SELECTED PASSAGE »
────────────────────

So answer my question - do you have a source of suitable sized eggs? if not then don't get one. There are several specialist snakes that even people with decades of experience won't take on and thus are not suited for a novice keeper... Stick with your corn snake, and then if you must get another snake, stick to ones that are more common and easier to keep


----------



## NickN

Agreed with Malc, actually an Egg Eating Snake was the snake species that very first got me thinking about owning one - as it couldn't bite and seemed easy enough, surely.
After a lot of research and a lot of reading old posts here and on other forums, I soon realised that 1) a snake bite is really nothing to worry too much about (from non-venomous) especially as a ferret owner, and 2) of all the "beginner" snakes out there, an Egg Eater is possibly among the worst for a variety of reasons, including fussy eating, difficulty getting their food, and their rather small, fragile and skittish nature. If you're lucky enough to find an established large female on hen eggs... But even then, if the egg looks at the snake the wrong way it won't eat it.
I plan now on owning one of them... Never.


----------



## carpet_python

i agree that they are not beginner snakes but they are super cute and i know a place where to get quail eggs


----------



## ian14

carpet_python said:


> i agree that they are not beginner snakes but they are super cute and i know a place where to get quail eggs


Please listen to what is being said. Egg eaters are NOT a beginner snake. Even if you can source a reliable and regular supply of eggs, that STILL doesn't mean the snake will actually eat them. 
There are plenty of other snakes available that are far more suitable for a beginner.


----------



## Zincubus

carpet_python said:


> (but i'm also open to other things like invertebrates and lizards but no water changes


What is your issue with water changes may I ask ?


I love giving the tanks glass ( inside ) a good clean plus part change of water .

Even the fish look better afterwards 

Sent from my iPhone using Tapatalk Pro


----------



## carpet_python

i had some fish in 4th grade and i killed some of them so i'm a bit scarred


----------



## Zincubus

carpet_python said:


> i had some fish in 4th grade and i killed some of them so i'm a bit scarred


Fair enough 


Sent from my iPhone using Tapatalk Pro


----------



## ian14

carpet_python said:


> i had some fish in 4th grade and i killed some of them so i'm a bit scarred


I'm a bit confused as to how that would affect your choice of boa?
They are not aquatic.


----------



## Swindinian

ian14 said:


> I'm a bit confused as to how that would affect your choice of boa?

────────────────────

DATA BLOCK »
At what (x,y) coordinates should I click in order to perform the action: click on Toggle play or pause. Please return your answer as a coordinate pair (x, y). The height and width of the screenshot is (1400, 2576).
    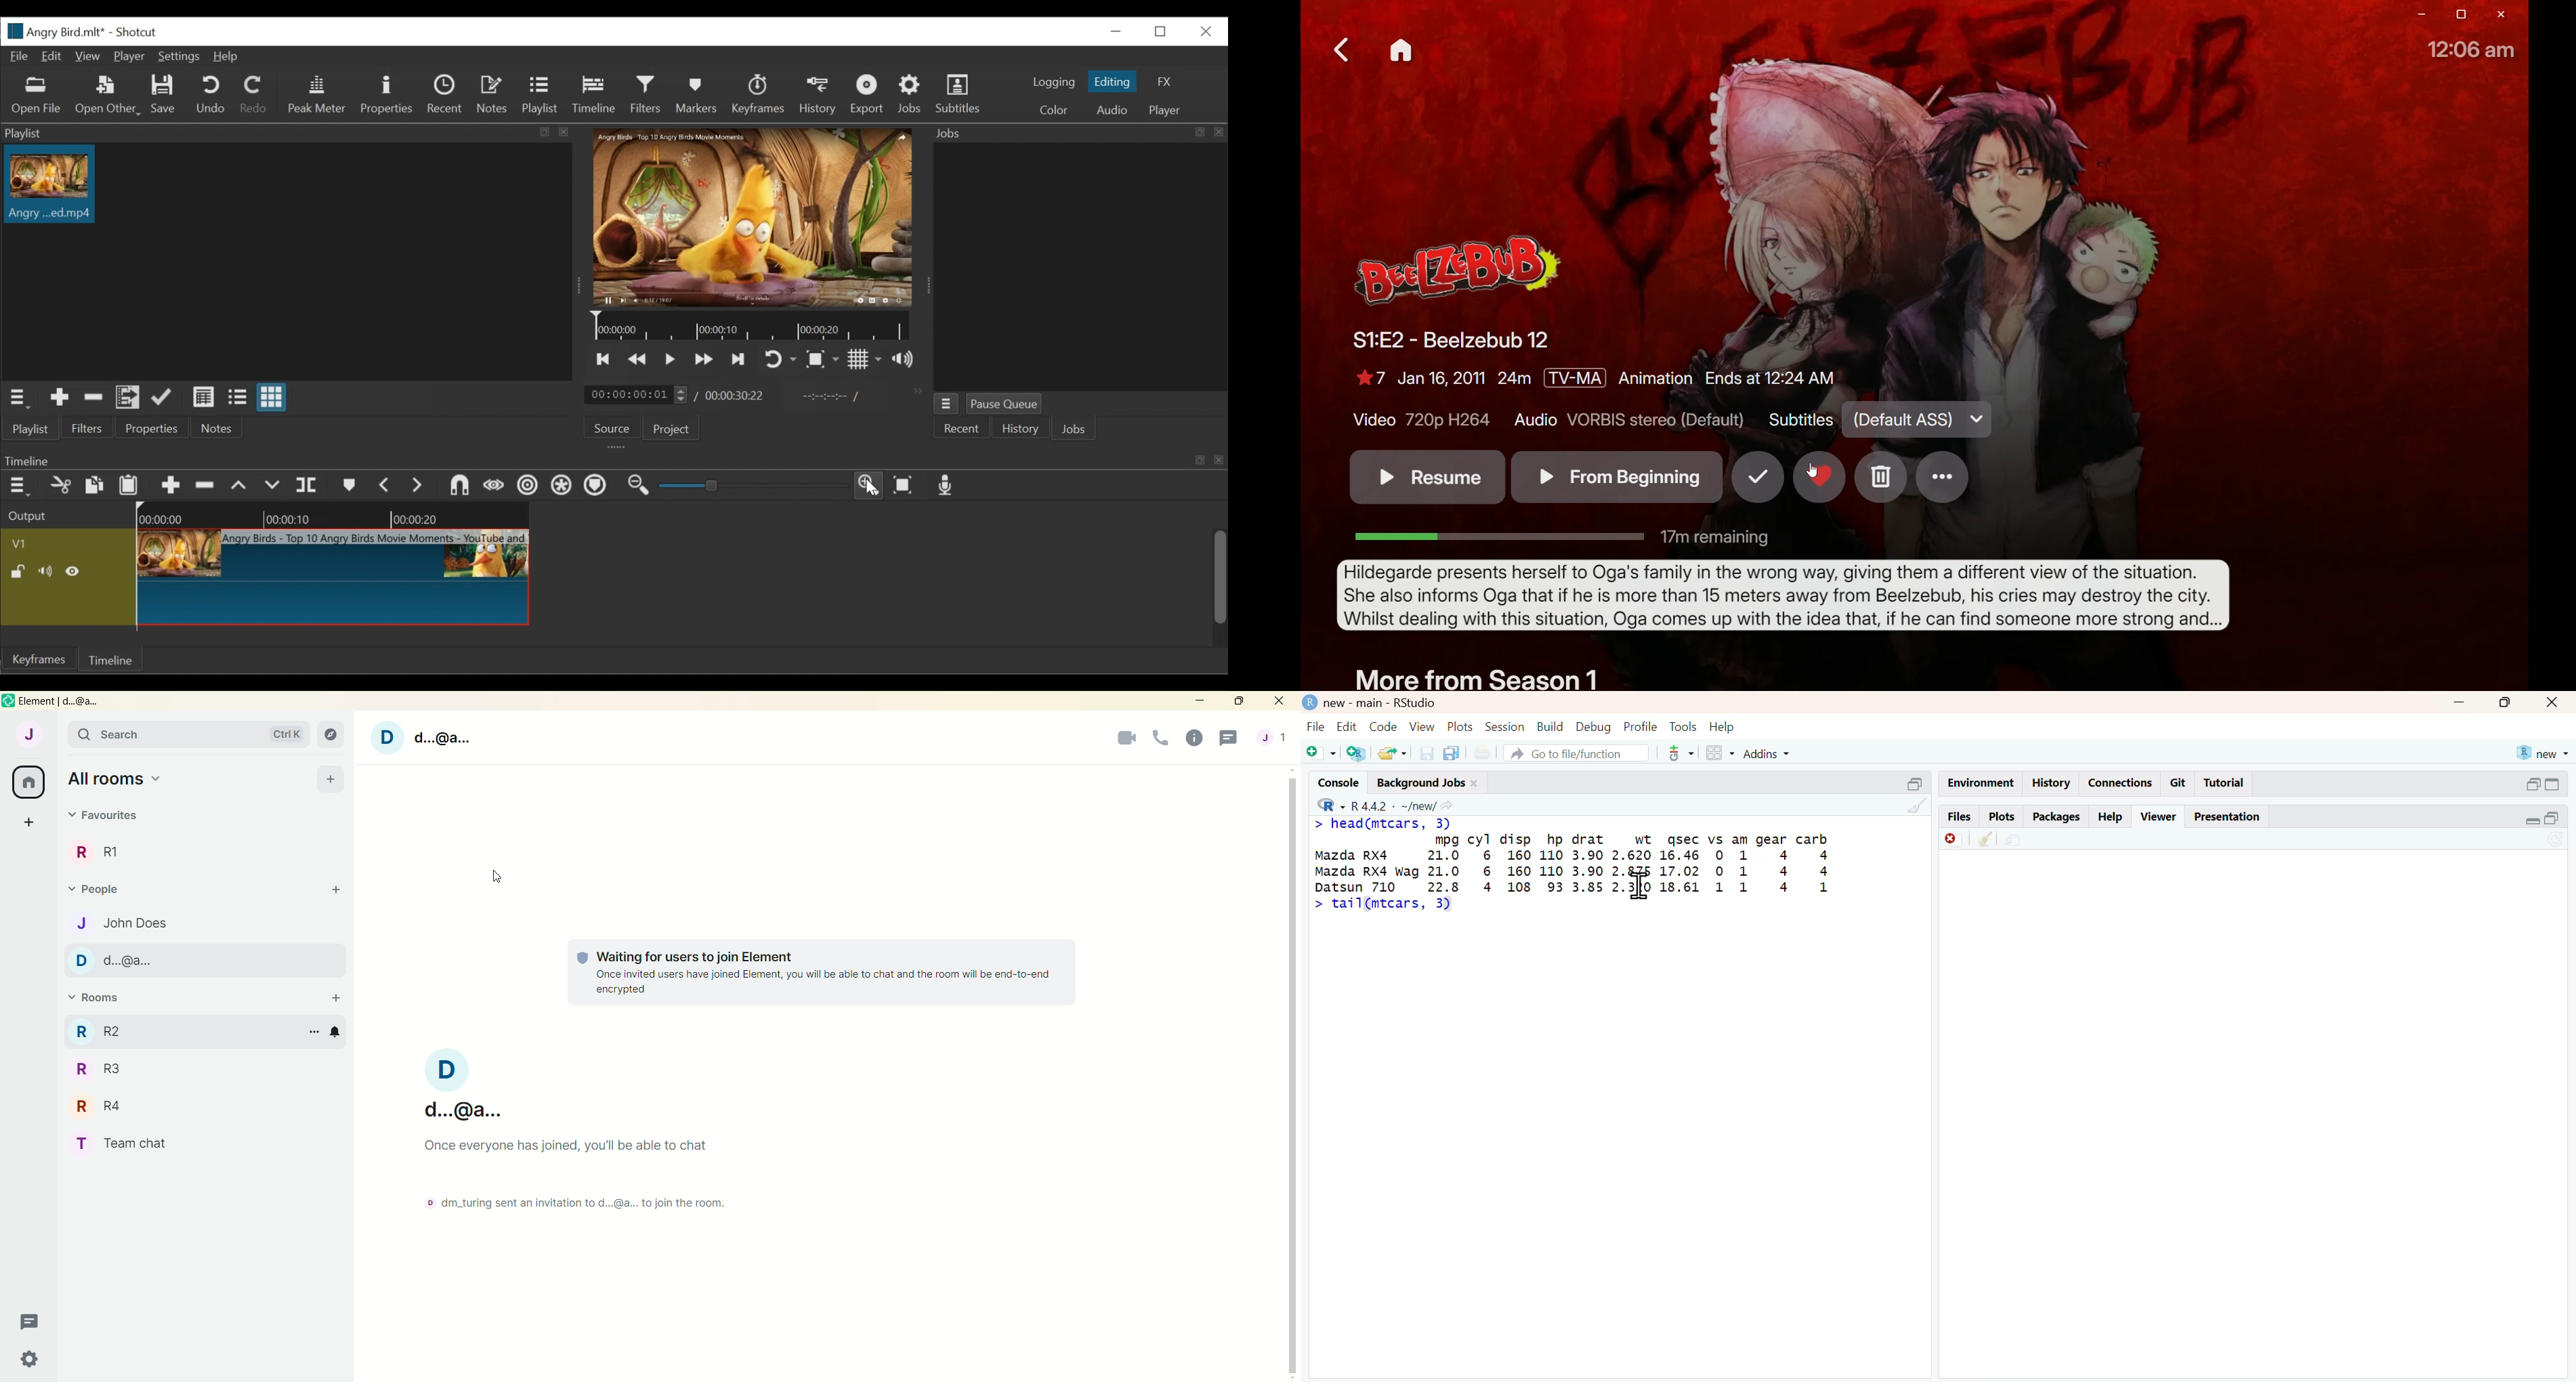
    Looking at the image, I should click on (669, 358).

────────────────────

Reproduce the passage of the snake-keeping thread that opens with the words "Please listen to" and closes with "actually eat them.", word for word. The listing plays no part in what comes next.

Please listen to what is being said. Egg eaters are NOT a beginner snake. Even if you can source a reliable and regular supply of eggs, that STILL doesn't mean the snake will actually eat them.